6.3.1. Die Frage, ob eine allfällige Fehleinschätzung eines Asylwerbers darüber, ob ihm das Drittland (hier in Tschechien) Schutz vor Verfolgung geboten hätte (geboten hat), müßte wohl in einem derartigen Zusammenhang letztlich als ein zu entschuldigender Rechtsirrtum gewertet werden.

Von einem Asylwerber kann keine derart fundamentale Kenntnis einer sich überaus komplex und vielschichtig und letztlich auch unter Experten (und den Behörden) häufig divergent beurteilte Rechtsmaterie erwartet werden. Das zeigt die Berufungswerberin ebenfalls folgerichtig auf.

6.3.2. Auch im Verwaltungsstrafrecht ist nur ein schuldhaftes Verhalten strafbar (VwGH 13.5.1987, 85/18/0067). Es ist demnach für die Beurteilung der Zumutbarkeit, sich Kenntnis von einer bestimmten Rechtslage zu verschaffen, von einem objektivierten Sorgfaltsmaßstab auszugehen. Nach § 5 Abs.2 VStG entschuldigt die Unkenntnis der Verwaltungsvorschrift, der der Täter zuwidergehandelt hat, nur dann, wenn sie erwiesenermaßen unverschuldet ist und der Täter das Unerlaubte seines Verhaltens ohne Kenntnis der Verwaltungsvorschrift nicht einsehen konnte. Das "Unerlaubte" wäre hier in der Weiterreise aus dem Drittland (Tschechien) nach Österreich zu erblicken, wobei für die Strafbarkeit dieses Tuns die Kenntnis über eine Sicherheit bereits hier Schutz vor einer Zurückschiebung in das Herkunfts- Verfolgerland (hier Vietnam) unterstellt werden müßte. So steht es auch im Einklang mit der Judikatur des VwGH, wonach ein "anderweitiger Schutz vor Verfolgung" erst dann anzunehmen ist, wenn auch die Behörden vom Aufenthalt des Asylwerbers Kenntnis haben und seinen Aufenthalt wenigstens geduldet haben. Umso mehr muß daher für die Asylwerberin gelten, daß sie, solange sie von ihrem Schutz im Drittland noch keine Kenntnis hat, ihr eine in diesem Sinn "illegale" Einreise nach Österreich und folglich das Abwarten der Entscheidung des Höchstgerichtes nicht als Verschulden angelastet werden darf. Unzumutbar wäre folglich auch von einem Asylwerber zu erwarten den Verfahrensausgang im Ausland abzuwarten. Dieses Problem stellt sich für den Zeitraum des rechtskräftig negativ entschiedenen Asylantrages bis zur aufhebenden Entscheidung durch den VwGH. Auch darauf wird zutreffend hingewiesen.

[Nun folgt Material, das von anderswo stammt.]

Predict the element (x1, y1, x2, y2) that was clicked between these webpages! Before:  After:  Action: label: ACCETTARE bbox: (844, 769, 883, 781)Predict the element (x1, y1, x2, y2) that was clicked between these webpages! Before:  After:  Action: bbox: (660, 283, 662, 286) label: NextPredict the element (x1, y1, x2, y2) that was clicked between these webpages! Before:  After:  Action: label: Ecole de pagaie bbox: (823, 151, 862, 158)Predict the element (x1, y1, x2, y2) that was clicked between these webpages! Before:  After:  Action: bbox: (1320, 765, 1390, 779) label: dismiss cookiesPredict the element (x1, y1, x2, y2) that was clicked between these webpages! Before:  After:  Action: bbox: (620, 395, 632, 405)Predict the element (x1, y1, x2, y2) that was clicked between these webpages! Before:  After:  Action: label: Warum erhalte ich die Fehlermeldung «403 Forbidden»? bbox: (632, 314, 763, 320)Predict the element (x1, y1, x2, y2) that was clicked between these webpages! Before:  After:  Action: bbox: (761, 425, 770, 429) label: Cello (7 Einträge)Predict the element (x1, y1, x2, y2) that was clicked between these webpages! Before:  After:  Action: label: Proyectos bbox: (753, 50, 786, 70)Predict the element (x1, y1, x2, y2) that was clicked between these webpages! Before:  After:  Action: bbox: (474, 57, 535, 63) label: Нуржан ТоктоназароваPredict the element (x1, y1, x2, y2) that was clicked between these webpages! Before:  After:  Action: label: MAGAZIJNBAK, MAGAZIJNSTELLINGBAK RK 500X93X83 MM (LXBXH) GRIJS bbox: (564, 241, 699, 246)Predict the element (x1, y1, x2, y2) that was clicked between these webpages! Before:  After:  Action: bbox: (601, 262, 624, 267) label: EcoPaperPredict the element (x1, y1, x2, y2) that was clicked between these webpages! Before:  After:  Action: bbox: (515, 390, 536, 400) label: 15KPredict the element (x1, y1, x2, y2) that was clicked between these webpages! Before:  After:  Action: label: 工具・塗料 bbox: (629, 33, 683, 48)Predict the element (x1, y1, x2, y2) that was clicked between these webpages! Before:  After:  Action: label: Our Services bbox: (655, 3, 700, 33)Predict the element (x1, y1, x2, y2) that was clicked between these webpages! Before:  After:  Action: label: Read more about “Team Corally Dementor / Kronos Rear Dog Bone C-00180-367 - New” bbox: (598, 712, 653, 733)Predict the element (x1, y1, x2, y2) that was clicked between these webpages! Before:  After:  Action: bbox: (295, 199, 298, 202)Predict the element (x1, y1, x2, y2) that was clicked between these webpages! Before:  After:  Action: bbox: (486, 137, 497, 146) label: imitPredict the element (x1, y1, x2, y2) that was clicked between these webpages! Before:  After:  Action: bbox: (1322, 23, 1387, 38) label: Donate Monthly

6.3.3. Hinsichtlich des sich in diesem Zusammenhang ergebenden Problems der Sorgfaltsübung ist eben auf die Situation des Flüchtlings generell einzugehen. Es wird gegen einen Flüchtling kein antizipierter Schuldvorwurf dahingehend gemacht werden können, daß er sich hier auf eine Sache (seine Flucht, welche dem Wesen nach als subjektive Entscheidung einmal grundsätzlich zu respektieren ist) schuldhaft eingelassen hat, deren gesamte Dynamik und Dimension er letztlich nicht zu überblicken in der Lage gewesen ist und dies folglich zu einem vorübergehend rechtswidrigen Verhalten geführt hat.

6.3.4. Betreffend des Ausmaßes der objektiven Sorgfaltspflicht ist es gesicherte Rechtsansicht (s E Slg 9710 A und 28.10.1980, 2244/80), daß der hiefür geltende Maßstab ein objektiv-normativer ist. Maßfigur ist der einsichtige und besonnene Mensch, den man sich in die Lage des Täters versetzt zu denken hat. Objektiv sorgfaltswidrig hat der Täter folglich nur dann gehandelt, wenn sich ein einsichtiger und besonnener Mensch des Verkehrskreises, dem der Handelnde angehört, an seiner Stelle anders verhalten hätte (VwGH 12.6.1989, 88/10/0169). Die Maßfigur muß angesichts dieser rechtsdogmatischen Prinzipien nur in die Lage des Flüchtlings (hier aus Vietnam) gedacht werden.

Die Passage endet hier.